Ratzinger remained only four years at Munich. During the first Conclave of 1978 he had struck up a friendship with young fellow-cardinal Karol Wojtyla. They recognized in each other a similar set of theological priorities, and a similar understanding of the legacy of the Council. John Paul II admired Ratzinger’s theological sophistication, and in 1981 he summoned him to Rome as Prefect of the Congregation for the Doctrine of the Faith (CDF), the former Holy Office of the Inquisition, the very body which his former mentor Cardinal Frings had denounced as ‘a cause of scandal’. As head now of the Congregation of which, as a younger man, he had been a notable critic, he did seek reform by extending its membership to be more representative of an international church.

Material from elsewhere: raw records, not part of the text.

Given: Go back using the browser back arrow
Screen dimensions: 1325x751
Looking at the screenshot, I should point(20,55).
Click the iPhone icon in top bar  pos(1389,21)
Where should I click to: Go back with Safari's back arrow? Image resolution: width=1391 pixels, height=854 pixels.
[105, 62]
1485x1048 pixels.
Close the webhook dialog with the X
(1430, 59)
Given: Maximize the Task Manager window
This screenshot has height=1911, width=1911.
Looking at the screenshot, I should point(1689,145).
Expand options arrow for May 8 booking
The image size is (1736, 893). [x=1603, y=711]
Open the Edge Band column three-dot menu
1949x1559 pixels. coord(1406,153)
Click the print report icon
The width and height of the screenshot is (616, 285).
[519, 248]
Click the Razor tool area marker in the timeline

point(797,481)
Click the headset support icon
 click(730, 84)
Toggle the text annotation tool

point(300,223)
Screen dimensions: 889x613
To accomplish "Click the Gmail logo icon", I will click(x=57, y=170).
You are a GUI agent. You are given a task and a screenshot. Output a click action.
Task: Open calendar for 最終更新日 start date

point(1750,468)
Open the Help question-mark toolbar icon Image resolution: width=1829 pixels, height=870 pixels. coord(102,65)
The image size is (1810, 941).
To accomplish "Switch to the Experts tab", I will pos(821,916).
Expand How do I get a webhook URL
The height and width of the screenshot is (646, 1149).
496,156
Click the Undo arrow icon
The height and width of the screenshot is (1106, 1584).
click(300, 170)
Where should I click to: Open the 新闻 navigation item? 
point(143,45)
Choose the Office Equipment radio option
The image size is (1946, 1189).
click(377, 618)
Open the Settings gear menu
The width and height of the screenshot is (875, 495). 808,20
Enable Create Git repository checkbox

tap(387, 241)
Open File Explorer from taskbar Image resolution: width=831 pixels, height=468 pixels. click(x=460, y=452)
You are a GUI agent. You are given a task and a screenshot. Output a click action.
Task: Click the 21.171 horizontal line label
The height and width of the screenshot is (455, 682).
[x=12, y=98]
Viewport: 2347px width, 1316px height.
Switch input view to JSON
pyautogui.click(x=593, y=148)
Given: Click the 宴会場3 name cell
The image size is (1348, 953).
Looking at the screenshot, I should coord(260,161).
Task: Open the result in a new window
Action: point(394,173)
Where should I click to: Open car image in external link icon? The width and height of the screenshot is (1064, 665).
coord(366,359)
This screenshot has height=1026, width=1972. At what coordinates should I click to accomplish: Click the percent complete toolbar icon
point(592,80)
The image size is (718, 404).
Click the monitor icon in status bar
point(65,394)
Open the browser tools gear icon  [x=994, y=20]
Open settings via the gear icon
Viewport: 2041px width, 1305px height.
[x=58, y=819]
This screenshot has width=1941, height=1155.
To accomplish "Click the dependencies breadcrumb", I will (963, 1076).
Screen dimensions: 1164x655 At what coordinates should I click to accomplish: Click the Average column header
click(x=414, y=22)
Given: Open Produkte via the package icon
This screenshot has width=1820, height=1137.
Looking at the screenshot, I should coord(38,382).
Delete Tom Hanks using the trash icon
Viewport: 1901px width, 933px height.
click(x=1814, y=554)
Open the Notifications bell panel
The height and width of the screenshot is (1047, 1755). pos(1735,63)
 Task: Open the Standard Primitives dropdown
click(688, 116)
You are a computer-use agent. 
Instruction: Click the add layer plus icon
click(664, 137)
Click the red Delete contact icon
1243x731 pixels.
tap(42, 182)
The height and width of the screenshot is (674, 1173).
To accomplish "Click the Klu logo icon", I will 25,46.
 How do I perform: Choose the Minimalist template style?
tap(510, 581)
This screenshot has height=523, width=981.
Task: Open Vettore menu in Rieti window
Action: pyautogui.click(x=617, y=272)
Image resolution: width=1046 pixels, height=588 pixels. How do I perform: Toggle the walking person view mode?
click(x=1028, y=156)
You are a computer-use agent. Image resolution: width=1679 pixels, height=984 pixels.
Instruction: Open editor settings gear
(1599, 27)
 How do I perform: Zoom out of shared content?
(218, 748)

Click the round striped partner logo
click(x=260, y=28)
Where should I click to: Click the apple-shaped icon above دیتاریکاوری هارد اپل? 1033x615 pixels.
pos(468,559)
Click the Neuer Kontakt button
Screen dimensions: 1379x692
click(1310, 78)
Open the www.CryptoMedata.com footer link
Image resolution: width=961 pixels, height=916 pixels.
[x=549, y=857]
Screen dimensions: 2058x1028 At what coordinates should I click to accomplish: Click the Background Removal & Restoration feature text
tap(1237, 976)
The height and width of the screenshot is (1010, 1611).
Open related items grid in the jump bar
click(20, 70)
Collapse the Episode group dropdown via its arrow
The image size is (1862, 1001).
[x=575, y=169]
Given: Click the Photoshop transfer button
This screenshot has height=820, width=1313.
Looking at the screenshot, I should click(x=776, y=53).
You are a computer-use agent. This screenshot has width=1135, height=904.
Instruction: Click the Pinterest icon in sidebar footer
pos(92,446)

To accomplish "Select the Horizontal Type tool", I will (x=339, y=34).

Its secretive procedures remained, however, and as Rome’s principal watchdog of orthodoxy, Ratzinger would become the architect of some of the most distinctive and most controversial acts of Papa Wojtyla’s pontificate. These included in 1984—6 the campaign against Liberation Theology which resulted in the temporary silencing of the Brazilian Franciscan theologian Leonardo Boff, and his subsequent abandonment of the priesthood. In 1986 the Congregation withdrew the licence to teach of the American moral theologian Charles Curran, whose objections to the teaching of
Humanae Vitae
Ratzinger felt constituted an assault on the authority of the papal magisterium. As a consequence, Curran was dismissed from his chair at the Catholic University of America, and the Curran case was part of the background to the CDF’s 1990 Instruction ‘On the Ecclesial Vocation of the Theologian’, which was widely perceived as an attack on the autonomy and integrity of Catholic academic theology. Already in 1998 theologians teaching in Catholic institutions were required to sign a profession of faith and an oath of fidelity to which many objected. Between 1986 and 2003 the CDF issued a series of documents and instructions insisting in sometimes pastorally insensitive language on the intrinsic immorality of homosexual acts. Cardinal Ratzinger’s own anxieties about the dangers of relativism in Catholic theological dialogue with other religions seemed to be reflected in 1997 in the scrutinization of the Jesuit theologian
Jacques Dupuis, whose book
Towards a Christian Theology of Religious Pluralism
became the focus of a prolonged investigation. In 2001 Ratzinger’s determined insistence on the uniqueness of Christ and the centrality of the Roman Catholic Church to human salvation was expressed in the document
Dominus lesus
, which caused widespread offence (not least in the Vatican congregations responsible for relations with other churches and other faiths) by its blunt characterization of non-Christian religions and even of other Christian denominations as ‘gravely deficient’. These and similar official actions seemed to give rise? gave rise to a widespread feeling that under Ratzinger’s prefectship, relations between the official Church and the theologians were at their lowest ebb since the worst years of Pius XII. Despite his courteous and even charming personal manner, Ratzinger was widely perceived as the hard man of John Paul II’s regime, the ‘panzer cardinal’, the Vatican’s rottweiler.